Import multi sample vcf

We have 100k sample vcfs “not gvcfs”, again sample plain vcfs. This is not a merged vcf, each vcf is a one sample. We need a function “append” to create merged vcf dataset (matrix or vds) and run quality control over it.
Can you please suggest any solution.

Can Hail handle such volume, 100k or more of sample vcfs not gvcf ? Each vcf is one sample, we do not have merged vcfs.

You can use Hail to do this. You’ll need to:

  1. Calculate a good partitioning for the files. (Look at MatrixTable._calculate_new_partitions)
  2. Import some number of VCFs using that partitioning.
  3. Use MatrixTable.full_outer_join to combine those MTs into one MT.
  4. Write that MT to a file.
  5. Repeat until you have no VCFs remaining.
  6. Recursively read and use full_outer_join until you have one MT.

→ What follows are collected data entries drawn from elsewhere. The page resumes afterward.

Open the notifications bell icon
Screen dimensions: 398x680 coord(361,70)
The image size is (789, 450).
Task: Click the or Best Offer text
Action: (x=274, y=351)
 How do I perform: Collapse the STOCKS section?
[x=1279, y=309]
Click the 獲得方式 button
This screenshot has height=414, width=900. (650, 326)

We don’t have a standalone function for this because there’s no scientifically valid way to decide what to do at variants that are missing from one or more files.

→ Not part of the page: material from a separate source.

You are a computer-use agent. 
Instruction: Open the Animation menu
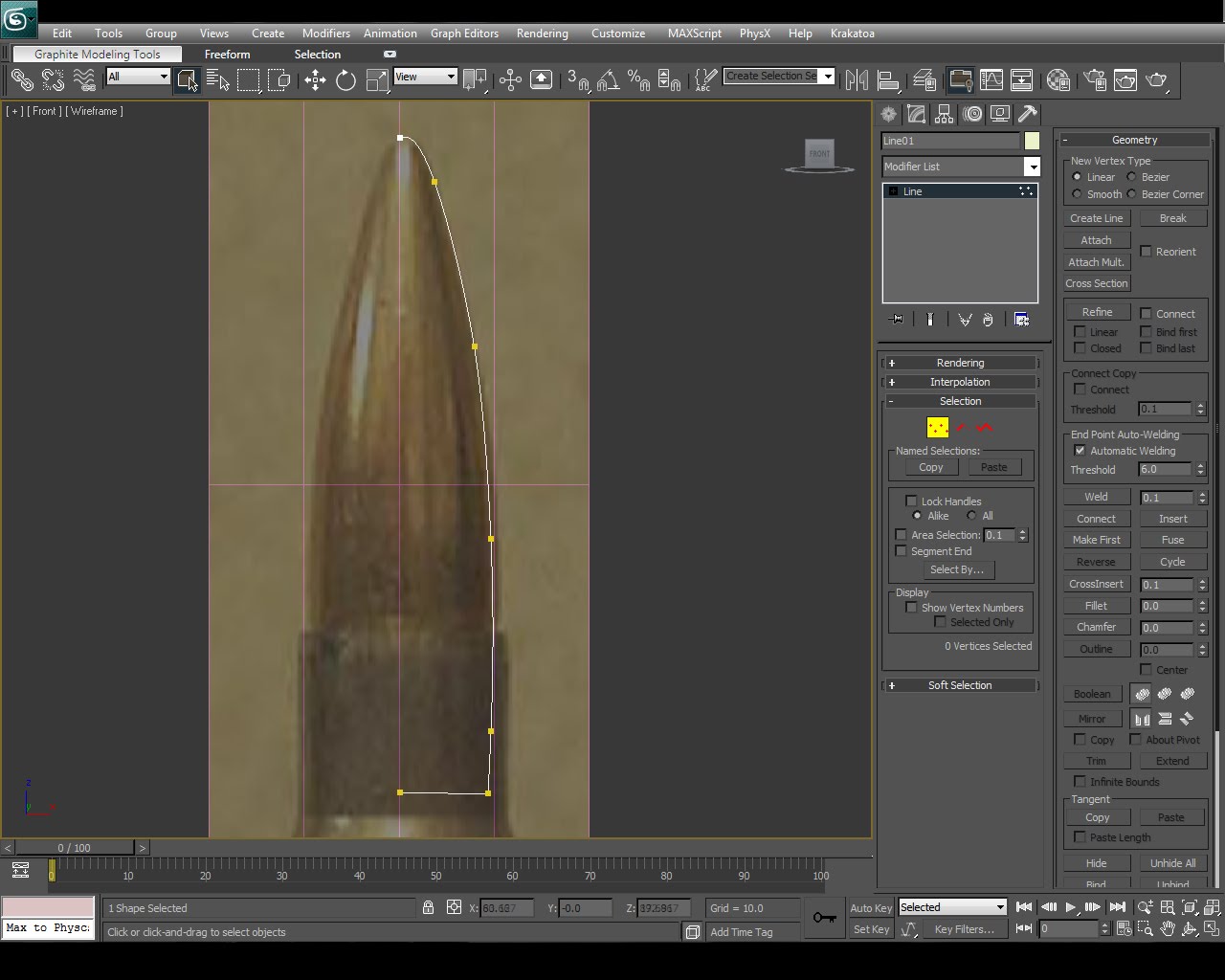[390, 33]
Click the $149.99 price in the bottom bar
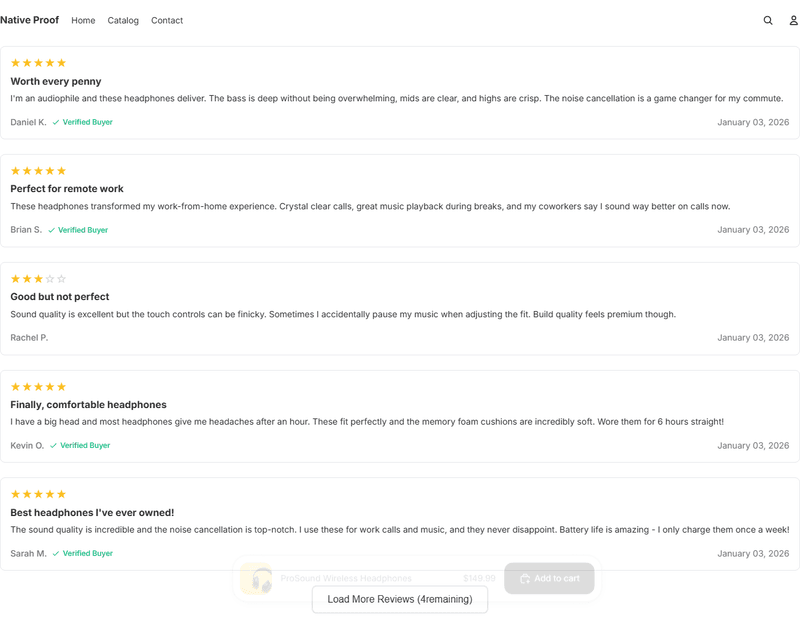 coord(479,578)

Sounds good. I believe it can handle large volumes of vcfs 100k?

The Hail VDS Combiner has been used to jointly call 955,000 GVCF files. A similar approach (the one described above) should work for project VCF files; however, I have never specifically tried that.

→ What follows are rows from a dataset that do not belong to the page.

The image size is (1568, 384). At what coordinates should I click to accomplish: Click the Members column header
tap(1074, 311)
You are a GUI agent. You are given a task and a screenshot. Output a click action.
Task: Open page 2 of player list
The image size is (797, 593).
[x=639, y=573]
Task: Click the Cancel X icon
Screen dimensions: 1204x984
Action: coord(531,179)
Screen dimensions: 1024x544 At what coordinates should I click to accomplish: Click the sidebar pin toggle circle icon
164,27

Can it be assumed that there was no variant call made at that locus? Having such a function would be beneficial especially when one is trying to combine several samples with not much history. For example to perform a meta analysis.

Hey @hail_q !

As I understand it, the best you can do is assign those samples “NA” or some other representation of “missing information”. I think of this as different from “no call” (even though they’re both likely represented with an NA value) because a “no call” means that we did not get enough reads to decide on a particular call. In contrast, these new NAs mean “we have no idea how many reads are here”.

Put another way: a no call comes with overall depth, allele depth, and likelihoods. This new NA comes with no metadata. For all we know, that NA could be a very confident homozygous reference.

I’m not a statistical geneticist, but my understanding is that this new kind of NA complicates quality control efforts.